Preprocessing (sphero_vem.preprocessing)#

Zarr-native resampling, tensor downscaling, and crop utilities.

Functions for preprocessing images.

sphero_vem.preprocessing.create_pyramid(image, num_levels, factor)[source]#

Build a multi-resolution image pyramid.

Parameters:
  • image (torch.Tensor) – Input image tensor at full resolution.

  • num_levels (int) – Total number of pyramid levels, including the full-resolution image.

  • factor (int) – Downsampling factor between consecutive levels.

Returns:

List of image tensors ordered from coarsest to finest resolution.

Return type:

list[torch.Tensor]

sphero_vem.preprocessing.downscale_tensor(image, factor, mode='bilinear')[source]#

Downscale a tensor or batch of tensors by an integer factor.

Parameters:
  • image (torch.Tensor) – Input tensor of shape (..., H, W). Unsqueezed to 4-D internally if necessary before interpolation.

  • factor (int) – Integer downsampling factor. Output spatial dimensions are H // factor × W // factor.

  • mode (str, optional) – Interpolation mode passed to torch.nn.functional.interpolate. Default is "bilinear". Use "nearest" for label maps.

Returns:

Downscaled tensor with the same number of dimensions as the input.

Return type:

torch.Tensor

sphero_vem.preprocessing.resample_array(zarr_path, array_path, target_spacing, order=1, zarr_chunks=(1, 1024, 1024), n_workers=4)[source]#

Resample an array in a Zarr archive to the target voxel spacing.

Uses a lazy Gaussian pre-blur followed by affine transform via dask_image, keeping memory usage bounded to chunk size throughout. Anti-aliasing is applied only along downsampled axes, mirroring skimage.transform.resize. Integer label data (integer dtype + order=0) is resampled without anti-aliasing. float16 arrays are promoted to float32 for processing and cast back on output, as scipy.ndimage does not support float16.

Parameters:
  • zarr_path (Path) – Path to the Zarr archive.

  • array_path (str) – Path to the source array within the archive.

  • target_spacing (tuple[int, int, int]) – Target voxel spacing (Z, Y, X) in nanometers.

  • order (int) – Spline interpolation order. 0 = nearest neighbour (labels), 1 = linear (images). Default 1.

  • zarr_chunks (tuple[int, int, int]) – Chunk shape for the output Zarr array.

  • n_workers (int) – Number of threads for dask’s threaded scheduler.
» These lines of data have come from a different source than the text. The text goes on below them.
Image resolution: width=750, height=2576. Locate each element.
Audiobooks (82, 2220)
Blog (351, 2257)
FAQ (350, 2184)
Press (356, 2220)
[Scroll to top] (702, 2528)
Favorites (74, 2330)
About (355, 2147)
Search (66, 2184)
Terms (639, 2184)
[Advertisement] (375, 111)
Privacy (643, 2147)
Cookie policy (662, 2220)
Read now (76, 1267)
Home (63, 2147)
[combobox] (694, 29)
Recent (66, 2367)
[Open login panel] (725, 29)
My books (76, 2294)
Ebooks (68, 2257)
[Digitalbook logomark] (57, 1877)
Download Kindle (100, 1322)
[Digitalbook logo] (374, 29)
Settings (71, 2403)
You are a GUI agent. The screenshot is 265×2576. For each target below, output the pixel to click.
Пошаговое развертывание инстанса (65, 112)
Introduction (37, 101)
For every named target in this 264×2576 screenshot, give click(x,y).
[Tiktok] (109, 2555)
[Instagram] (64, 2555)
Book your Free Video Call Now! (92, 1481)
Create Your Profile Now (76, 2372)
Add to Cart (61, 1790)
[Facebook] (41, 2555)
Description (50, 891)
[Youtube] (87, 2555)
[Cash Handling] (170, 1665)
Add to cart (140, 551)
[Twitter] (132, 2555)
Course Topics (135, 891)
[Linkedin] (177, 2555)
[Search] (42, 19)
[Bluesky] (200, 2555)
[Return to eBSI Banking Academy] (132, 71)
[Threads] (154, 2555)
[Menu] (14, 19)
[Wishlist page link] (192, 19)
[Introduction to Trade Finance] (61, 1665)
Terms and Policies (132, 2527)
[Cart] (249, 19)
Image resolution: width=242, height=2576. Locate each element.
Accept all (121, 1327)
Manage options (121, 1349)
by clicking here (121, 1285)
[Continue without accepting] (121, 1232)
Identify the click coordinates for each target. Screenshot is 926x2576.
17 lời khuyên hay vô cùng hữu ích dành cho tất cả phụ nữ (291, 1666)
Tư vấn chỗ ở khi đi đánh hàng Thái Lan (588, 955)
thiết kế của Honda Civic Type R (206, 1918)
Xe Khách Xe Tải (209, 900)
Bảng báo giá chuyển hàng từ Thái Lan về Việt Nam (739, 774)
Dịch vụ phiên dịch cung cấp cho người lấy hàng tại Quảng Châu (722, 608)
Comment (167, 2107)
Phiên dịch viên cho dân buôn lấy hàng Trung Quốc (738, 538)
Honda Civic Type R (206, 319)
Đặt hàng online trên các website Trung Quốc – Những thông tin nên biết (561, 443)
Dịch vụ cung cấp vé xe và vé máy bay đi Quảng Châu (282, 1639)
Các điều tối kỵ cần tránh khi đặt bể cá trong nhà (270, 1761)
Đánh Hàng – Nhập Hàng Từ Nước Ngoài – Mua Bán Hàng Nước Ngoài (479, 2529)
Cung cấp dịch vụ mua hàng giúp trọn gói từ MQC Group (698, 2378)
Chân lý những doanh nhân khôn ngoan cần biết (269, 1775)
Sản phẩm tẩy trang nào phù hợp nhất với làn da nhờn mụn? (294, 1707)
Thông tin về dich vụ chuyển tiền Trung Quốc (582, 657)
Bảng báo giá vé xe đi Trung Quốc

Default 4.

Return type:

None

sphero_vem.preprocessing.rechunk_array(root, src_array_path, dst_array_path, dst_chunks=(1, 1024, 1024), copy_attributes=True, delete_src=False, verbose=True)[source]#

Copy a Zarr array to a new path with a different chunk layout.

Parameters:
  • root (zarr.Group) – Root Zarr group containing the source array.

  • src_array_path (str) – Path to the source array within root.

  • dst_array_path (str) – Path for the destination array within root. Created or overwritten.

  • dst_chunks (tuple[int, int, int], optional) – Chunk shape for the output array. Default is (1, 1024, 1024).

  • copy_attributes (bool, optional) – If True, copy all Zarr attributes from source to destination. Default is True.

  • delete_src (bool, optional) – If True, delete the source array after copying. Default is False.

  • verbose (bool, optional) – If True, show a tqdm progress bar. Default is True.

Returns:

The newly created destination array.

Return type:

zarr.Array

Raises:

FileNotFoundError – If src_array_path does not exist within root.

sphero_vem.preprocessing.crop_to_valid(data, mode='nonzero')[source]#

Crop a 3D array to the bounding box of valid data.

Parameters:
  • data (np.ndarray) – The 3D input array.

  • mode (Literal["nonzero", "notnan"], optional) – The validity criteria: “nonzero” (default) or “notnan”.

Returns:

The cropped array.

Return type:

np.ndarray

Raises:

ValueError – If mode is not a valid value.